Jesus rebukes those who had refused to respond to him by reminding them of towns mentioned in the Old Testament which had been destroyed because of their refusal to repent of their evil ways and turn toward goodness. If only they had repented, they would be standing today, Jesus says.

          Procrastinating is so easy, and so common that probably all of us are guilty of it in some measure. “I’ll take care of that tomorrow,” we tell ourselves. Will we? We think we have time. One day, however, the time we’re counting on will end. Our stay here on earth will be over, and God will call us home, to meet him face to face. What will that encounter be like? Will it be a joyful meeting with a familiar and dearly loved friend? Or will we be meeting a stranger, before whom we shrink in fear? The Lord allows us to decide beforehand what that encounter will be like.

It is the most important decision we shall ever have.

                                                                                                                  

 

         

Sunday, July 15, 2018

NOT PEACE BUT DIVISION


Homily for July 16th, 2018: Matthew 10:34-11:1.

I have come, Jesus tells us in today’s gospel, not for peace but for division – even in the same family. We encounter these divisions daily in our society today.

We hear many voices reminding us that in today’s dangerous world we need a strong military defense. We hear less about the need to repair our moral defenses. All the military might in the world will not save our country, however, or any country, if the moral fabric of our national life is rotten. Examples of this rot are not difficult to find:

Schools that are awash in a sea of drugs, physical and general lawlessness; where parents are willing to drive their children many miles to attend better schools; and where many who would like to be teachers instead of wardens are quitting in disgust. Lying, cheating, and taking unfair advantage of others at every level: in business, government, in labor unions, and in the so-called learned professions. A retired lawyer said to me recently: “When I was admitted to the bar, you could take another lawyer’s word for it. Now you had better get it in writing.”

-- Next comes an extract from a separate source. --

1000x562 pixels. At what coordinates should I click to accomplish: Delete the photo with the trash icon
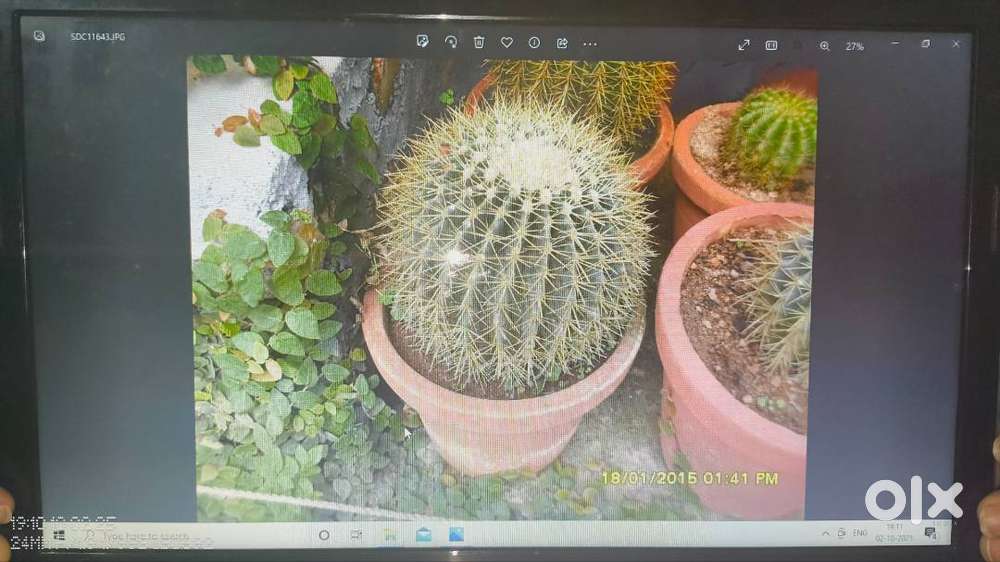[x=479, y=43]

The indiscriminate and legal killing of unborn children in our country, because their birth might be an inconvenience. There are now a million and a half abortions a year in our country. That is one tiny human life snuffed out every twenty seconds of every hour, day and night, day in and day out.

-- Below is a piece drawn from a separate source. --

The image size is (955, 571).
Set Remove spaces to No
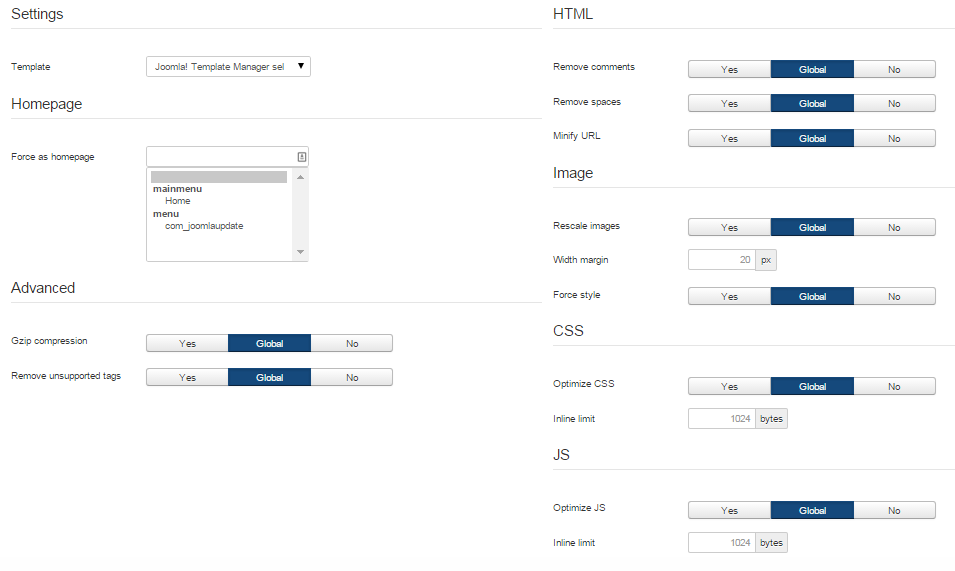[894, 104]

          Those examples are just the tip of the iceberg – only a small part of the evidence of moral sickness in our society. There are, thank God, also many beautiful signs of moral health, especially in the idealism and willingness to sacrifice of many of our young people. But all this good evidence cannot cancel out the bad. A moment’s reflection discloses part, at least, of the reason for this moral sickness: placing private gain ahead of public good; seeking happiness through getting rather than through giving.

          Pointing out such examples of social rot is called unpatriotic, or silenced with the simplistic slogan: “America – love it or leave it.” Anyone who has experienced that kind of hostility knows what Jesus means when he says in today’s gospel: “Do you think I have come to establish peace on earth? No, I tell you, but rather division.” The price of following Jesus Christ is high. How could it be otherwise, when the One we follow found that the price of his discipleship was death; but beyond death – for Jesus as also for us if we are trying to build our lives on him – eternal life.